Following a trend among its media industry peers, Walt Disney plans to fold the online operations of its TV properties back in-house.

Jim Hu Staff Writer, CNET News.com
Jim Hu
covers home broadband services and the Net's portal giants.
Jim Hu
2 min read
Following a trend among its media industry peers, Walt Disney is planning to fold the online operations of its TV properties back in-house.

By October, ABC.com, ABCNews.com and ESPN.com will be managed under their respective TV parents. No layoffs will occur as a result, but the existing Web site general managers will have dual reporting obligations to executives in their TV counterparts and Walt Disney Internet Group President Steve Wadsworth.

"The objective of the restructuring is to achieve full integration of the Internet properties with their offline business counterparts," said Rebecca Anderson, a Disney spokeswoman. She added that the TV stations would be responsible for "driving the Internet businesses."

The restructuring is not a surprise. Disney earlier this year announced it would lay off the entire staff of Go.com, its Web portal created to compete with Yahoo and America Online. Disney also decided to buy back the existing shares of the Walt Disney Internet Group, which was created as a separately run business to tap Internet stock valuations.

Disney joins a number of prominent media and entertainment companies to create separate online divisions and then hastily disassemble them during this period of belt-tightening.
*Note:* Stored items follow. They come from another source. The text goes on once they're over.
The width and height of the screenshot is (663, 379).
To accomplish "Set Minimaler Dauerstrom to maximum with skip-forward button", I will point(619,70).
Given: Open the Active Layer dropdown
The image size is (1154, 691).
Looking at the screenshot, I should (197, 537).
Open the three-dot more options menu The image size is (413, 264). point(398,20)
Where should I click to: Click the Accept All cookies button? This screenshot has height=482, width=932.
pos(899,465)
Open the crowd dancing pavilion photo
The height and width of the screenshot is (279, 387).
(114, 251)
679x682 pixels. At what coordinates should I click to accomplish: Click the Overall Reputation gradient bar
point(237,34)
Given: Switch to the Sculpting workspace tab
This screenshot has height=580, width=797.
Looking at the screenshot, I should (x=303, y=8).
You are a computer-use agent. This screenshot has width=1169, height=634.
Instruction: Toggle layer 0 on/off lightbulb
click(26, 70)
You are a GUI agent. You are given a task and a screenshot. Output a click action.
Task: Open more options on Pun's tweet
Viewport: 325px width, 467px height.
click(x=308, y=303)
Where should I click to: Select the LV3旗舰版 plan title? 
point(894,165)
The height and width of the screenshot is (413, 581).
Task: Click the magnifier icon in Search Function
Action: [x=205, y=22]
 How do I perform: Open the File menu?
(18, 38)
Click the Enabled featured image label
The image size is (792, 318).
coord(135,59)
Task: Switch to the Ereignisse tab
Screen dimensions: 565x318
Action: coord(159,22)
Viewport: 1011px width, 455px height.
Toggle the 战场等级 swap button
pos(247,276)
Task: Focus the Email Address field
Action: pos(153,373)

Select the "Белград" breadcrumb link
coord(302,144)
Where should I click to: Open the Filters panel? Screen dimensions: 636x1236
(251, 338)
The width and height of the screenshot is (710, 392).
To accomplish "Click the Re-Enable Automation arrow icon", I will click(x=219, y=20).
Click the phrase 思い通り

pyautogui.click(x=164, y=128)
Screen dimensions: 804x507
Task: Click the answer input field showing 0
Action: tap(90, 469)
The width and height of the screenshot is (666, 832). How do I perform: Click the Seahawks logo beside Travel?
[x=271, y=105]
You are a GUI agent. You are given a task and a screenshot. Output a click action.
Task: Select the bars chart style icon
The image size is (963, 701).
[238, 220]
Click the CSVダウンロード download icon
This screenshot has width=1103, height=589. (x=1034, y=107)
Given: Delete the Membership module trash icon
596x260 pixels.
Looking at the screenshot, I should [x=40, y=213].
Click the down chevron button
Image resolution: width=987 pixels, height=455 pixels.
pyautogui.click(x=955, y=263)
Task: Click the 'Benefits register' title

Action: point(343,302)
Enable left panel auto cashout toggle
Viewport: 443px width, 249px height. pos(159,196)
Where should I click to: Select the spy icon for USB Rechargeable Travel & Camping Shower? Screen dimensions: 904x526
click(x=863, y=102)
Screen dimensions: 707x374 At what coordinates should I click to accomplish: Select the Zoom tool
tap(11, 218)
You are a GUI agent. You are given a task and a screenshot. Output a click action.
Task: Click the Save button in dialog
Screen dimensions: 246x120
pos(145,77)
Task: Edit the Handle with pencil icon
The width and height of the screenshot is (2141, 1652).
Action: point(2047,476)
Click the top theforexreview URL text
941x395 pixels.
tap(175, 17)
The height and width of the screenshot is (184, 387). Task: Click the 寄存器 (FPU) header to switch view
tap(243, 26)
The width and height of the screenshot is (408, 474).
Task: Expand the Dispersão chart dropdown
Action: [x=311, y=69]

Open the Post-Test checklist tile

Media giants including Viacom, News Corp., NBC and AOL Time Warner have all taken measures to fold their online progeny back under the control of their offline parents.

Media companies originally created separate online divisions as a way to tap online advertising dollars and to make their own mark on the Internet. But the collapse of online advertising has caused companies to pull back their ambitions and slash costs. As a result, media companies have turned their online efforts into elements of their traditional businesses.

With the scaling back, the Walt Disney Internet Group will become a shell of its former self. Still headed by Wadsworth, the division will now oversee Web sites such as Disney.com, Family.com and Disney's online auction partnership with eBay, Anderson said. Wadsworth will also oversee the technology back-end of all the sites, the online consumer marketing division, online product development and other broadband activities, Anderson said.

General managers Bernard Gershon of ABCNews.com and John Skipper of ESPN.com will remain in their roles. Brian Bowman, the former general manager of ABC.com, agreed to resign as part of Disney's plan to lay off 4,000 employees.